* ПРЕДОСТАВЛЕННЫЙ ОТРЫВОК:
+ + + +

3. Горькое прощание
3. Горькое прощание
Конец 1916-го и начало 1917-го — концерты, концерты, концерты. Начинается год итогов и прощания. 7 января он дирижирует в Большом театре. На первые пожелания — не мог бы управлять оркестром в этот вечер? — ответил отказом. После настойчивых просьб заметил: сцена театра для концертов совсем непригодна. Нужна специальная платформа над помещением оркестра. Узнав, что окупить такую конструкцию можно, лишь истратив две тысячи, он согласился взять за выступление 500 рублей, отдав остальные деньги на сооружение[242].
«Утёс», «Остров мёртвых», «Колокола». Последнее выступление Рахманинова-дирижёра в России. Следом пройдут клавирабенды в Москве, Киеве. Там же, в Киеве, последний вечер романсов с Кошиц. После — снова Москва, Второй концерт он исполняет с Кусевицким. Сергей Александрович продирижирует и «Утёсом», и Второй симфонией.

+ + + +

* ПРЕДСТАВЛЕННЫЕ ДАННЫЕ:
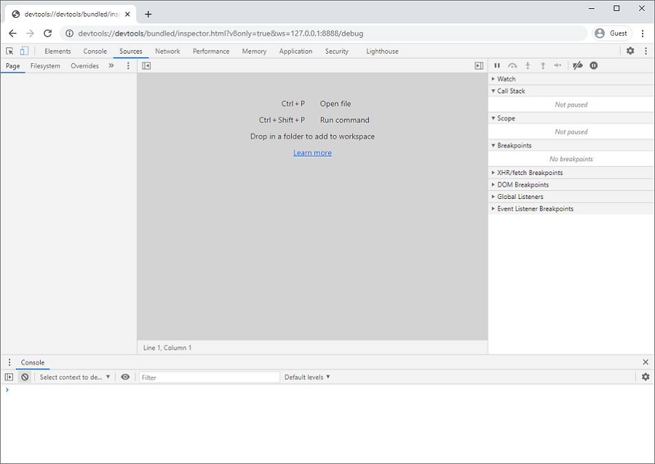This screenshot has height=464, width=655.
Task: Switch to the Network tab
Action: pos(168,52)
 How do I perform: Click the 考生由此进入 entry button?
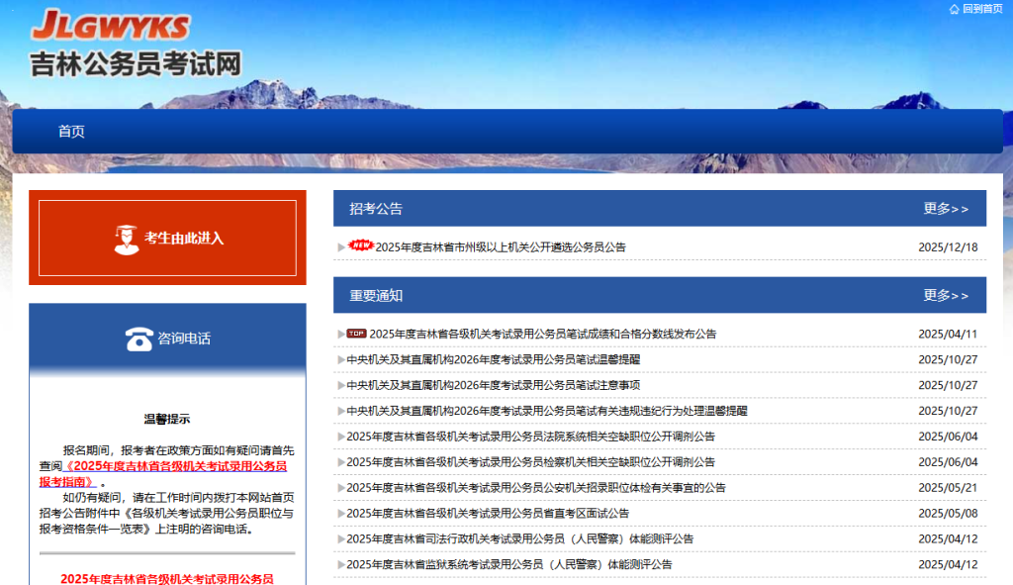(x=165, y=238)
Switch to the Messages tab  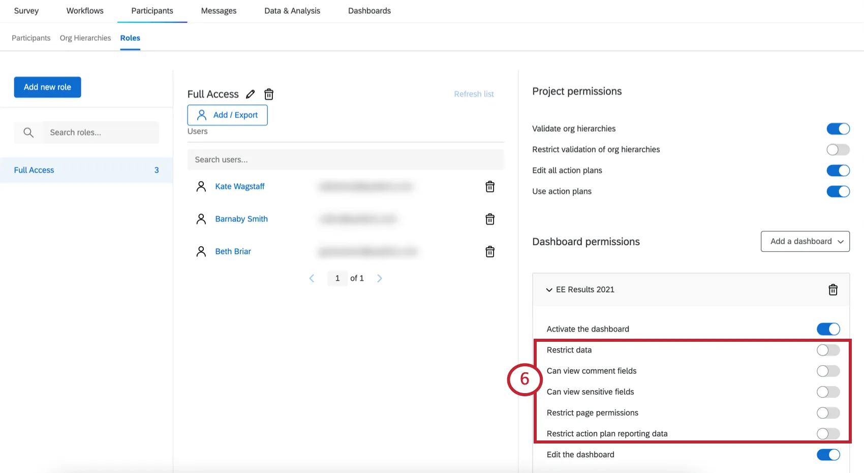click(219, 11)
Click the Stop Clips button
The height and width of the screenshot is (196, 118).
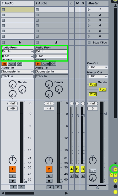point(98,43)
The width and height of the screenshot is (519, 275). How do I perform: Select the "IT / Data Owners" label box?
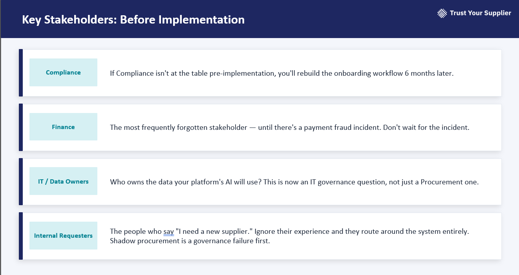click(x=63, y=182)
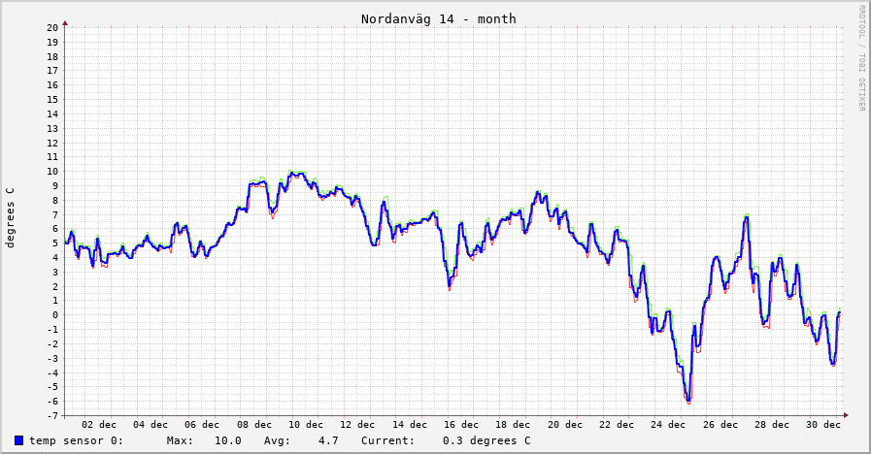Click the 0 tick on the y-axis
871x454 pixels.
point(56,314)
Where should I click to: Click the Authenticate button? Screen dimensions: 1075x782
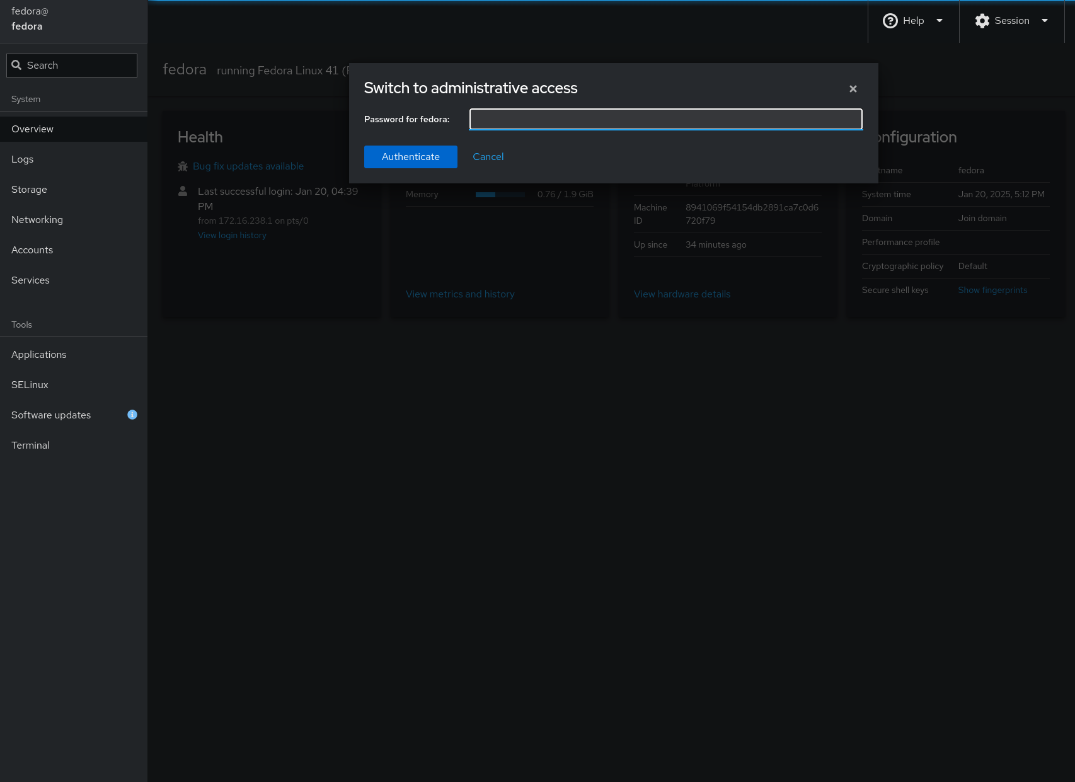(x=410, y=157)
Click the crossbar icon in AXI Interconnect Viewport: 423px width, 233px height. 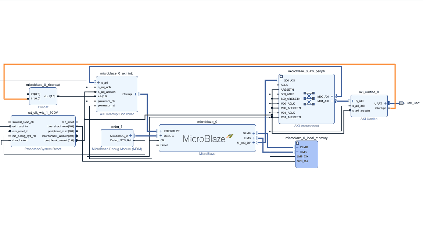309,99
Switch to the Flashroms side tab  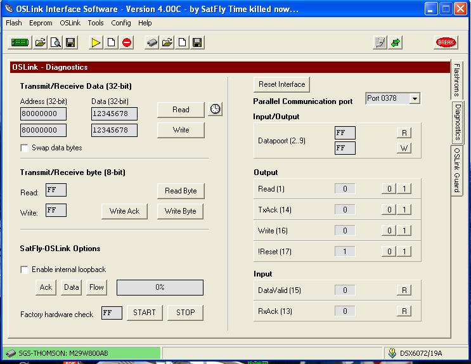457,80
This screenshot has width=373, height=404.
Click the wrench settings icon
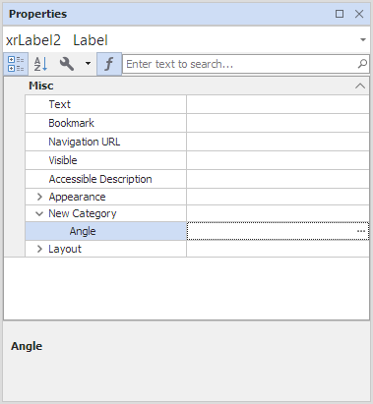click(x=67, y=64)
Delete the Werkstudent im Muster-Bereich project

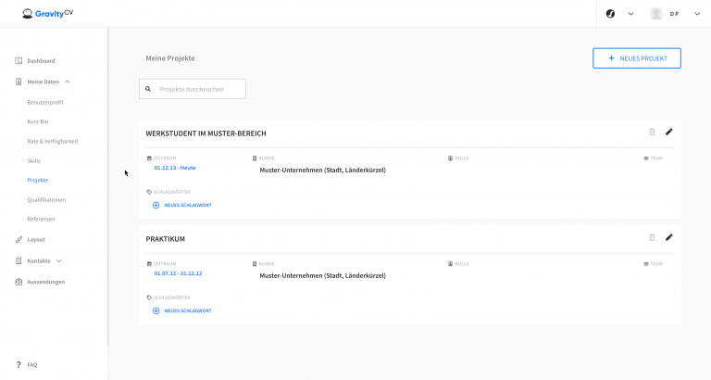pyautogui.click(x=652, y=132)
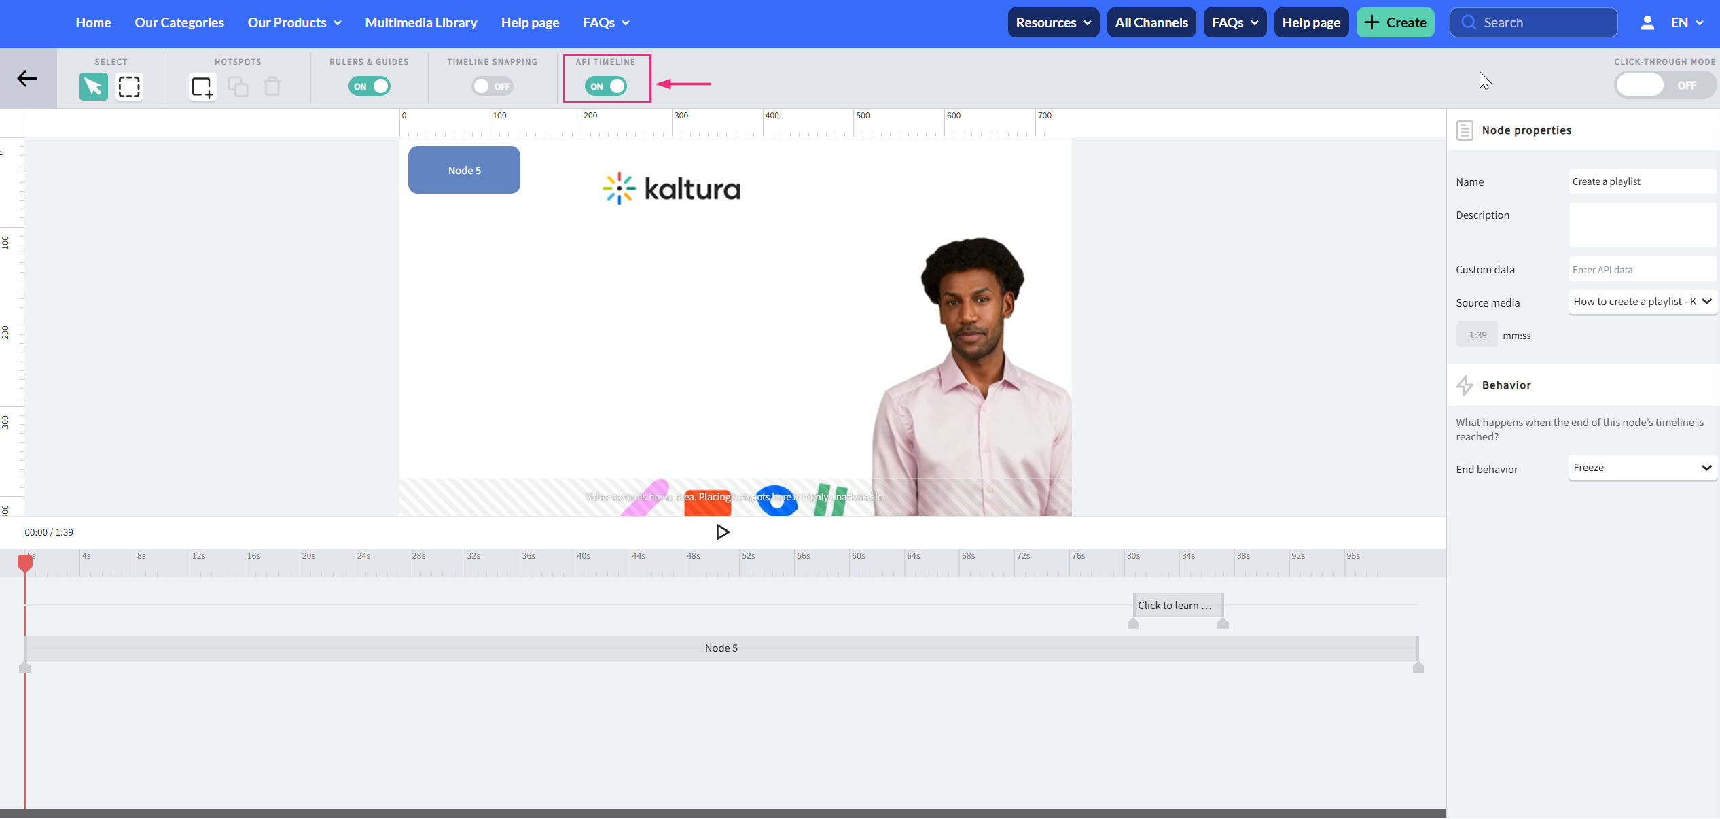1720x819 pixels.
Task: Switch on Click-Through Mode
Action: 1664,86
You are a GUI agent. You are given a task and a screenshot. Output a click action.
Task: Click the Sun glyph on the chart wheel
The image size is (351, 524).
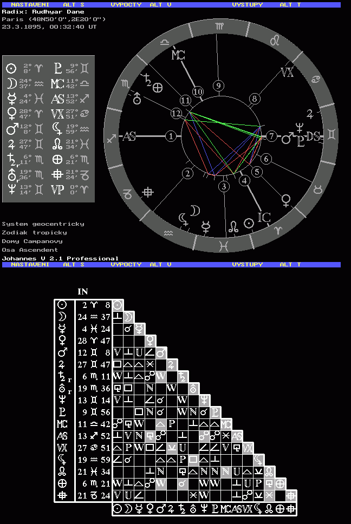[249, 222]
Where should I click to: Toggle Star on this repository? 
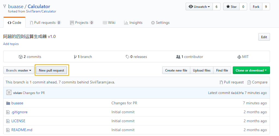click(231, 7)
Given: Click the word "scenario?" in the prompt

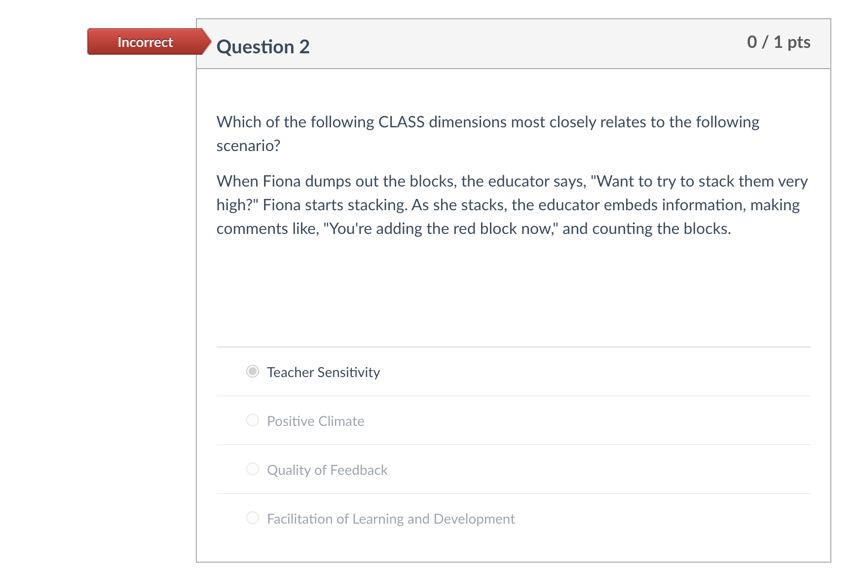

+ + + +

* НАБОР ЗАДАНИЙ:
1. Какой гонорар согласился взять Рахманинов за выступление в Большом театре, согласно отрывку о его прощальных концертах?
2. Напишите продолжение отрывка о последних концертах Рахманинова в России, начиная сразу после его последней фразы.
Записи к этой работе отношения не имеют.

* НАБОР ОТВЕТОВ:
1. Он согласился взять 500 рублей.

2.
С конца января — бросок на юг, пять выступлений за шесть дней. Из Ростова в Нахичевань черкнул письмецо милой Re. Ждал тихой, тёплой беседы.
Она приедет. В музыкальном училище, на квартире консерваторского товарища Авьерино, он разыгрывался перед концертом, она — упрекала, что романсы, стихи для которых подбирала с таким старанием, он посвятил Кошиц. Рахманинов отшучивался. В своё «тайное тайных» не желал пускать никого. Потом вместе поехали на концерт. И это тоже была их последняя беседа из тех, которые велись с глазу на глаз.
За Ростовом — Таганрог, Харьков, Киев. 5 и 6 февраля — снова Москва. Теперь он с Кусевицким исполняет Первый концерт Листа. Его встречают полные залы. Всякий раз — неизменный успех и толпы поклонников. Сам чувствует изнеможение. Смутные тревоги одолевают. В воздухе повисло что-то гнетущее. Когда Горький заикнётся о благотворительном концерте, он ответит отказом. Реплика Алексея Максимовича в одном из писем — моментальный «снимок» с души музыканта: «Как все хорошие люди, он очень устал, измучен, запутался в разных вопросах, и люди — „публичность“ — противны ему»[243].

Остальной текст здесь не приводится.